On November 24, 2010, we entered into an agreement and plan of merger with Catalyst Acquisition, Inc., an indirect wholly owned subsidiary of CPI International Acquisition, Inc. (formerly Catalyst Holdings, Inc.). CPI International Acquisition, Inc. is an indirect wholly owned subsidiary of The Veritas Capital Fund IV, L.P. (the "Veritas Fund").
On December 15, 2010, the plaintiff filed a second amended complaint, which removed Comtech as a defendant, added allegations related to the current pending merger and to the Veritas Fund, and added a claim for attorneys' fees. On December 23, 2010, after we filed our preliminary proxy statement relating to a special meeting in connection with the approval of the current pending merger, the plaintiff filed a third amended complaint, adding allegations related to the disclosures in the preliminary proxy statement.

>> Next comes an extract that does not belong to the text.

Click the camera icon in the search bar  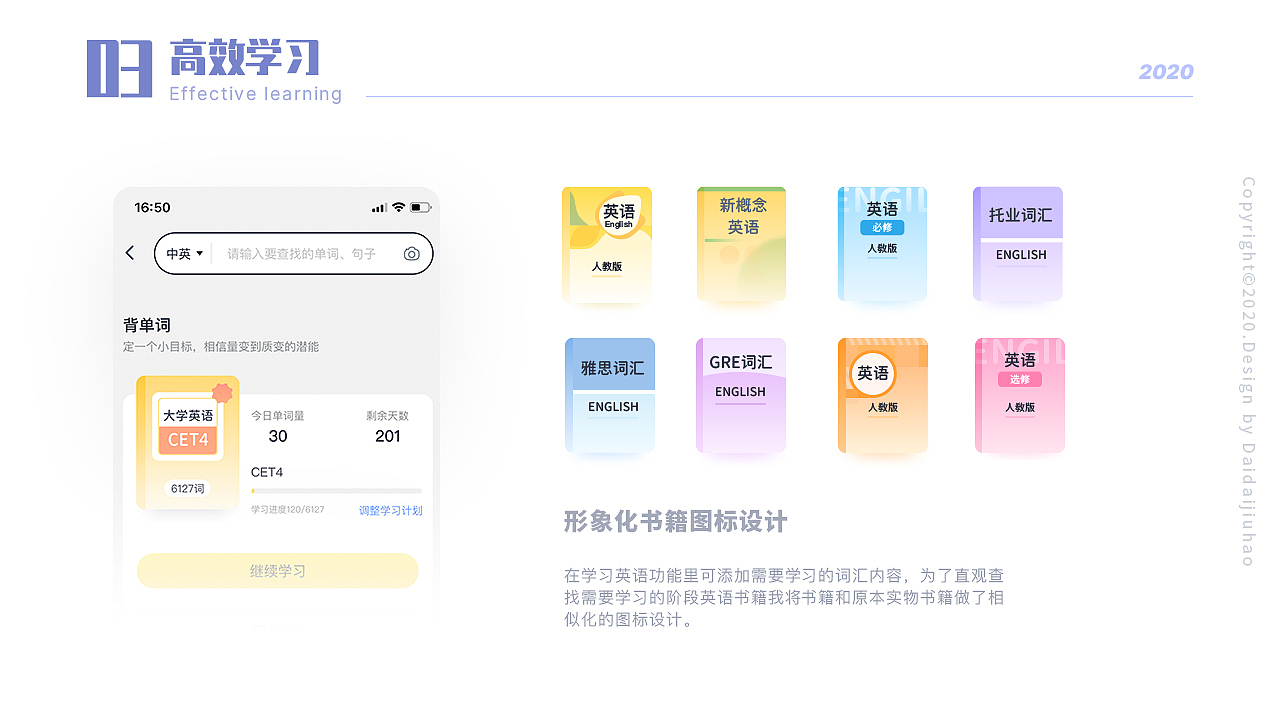point(411,254)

The third amended complaint seeks, among other things, class action certification and monetary relief.
We believe the action is without merit; however, to avoid the cost and uncertainty of litigation and to complete the proposed merger without delay, the defendants have entered into a Memorandum of Understanding concerning settlement. The settlement and any attorneys' fees award are subject to Court approval. Pursuant to the Memorandum of Understanding, among other things, the defendants will receive a release of claims and the plaintiff will dismiss the third amended complaint with prejudice in exchange for, among other agreements, our agreement to make certain additional disclosures concerning the current pending merger, which disclosures have been included in a definitive proxy statement we filed on January 11, 2011. The Memorandum of Understanding also provides that, upon Court approval and dismissal of the action, we, our insurers or our successor in interest will cause to be paid to the plaintiff’s counsel approximately $0.6 million in full settlement of any claim for attorneys' fees and all expenses. We expect $0.4 million of this payment to be borne by our insurance carrier.
For a discussion of risk factors, see “Part I. Item 1A. Risk Factors” in our Annual Report on Form 10-K for the year ended October 1, 2010. There have been no material changes from the risk factors disclosed in the “Risk Factors” section of our 2010 Form 10-K.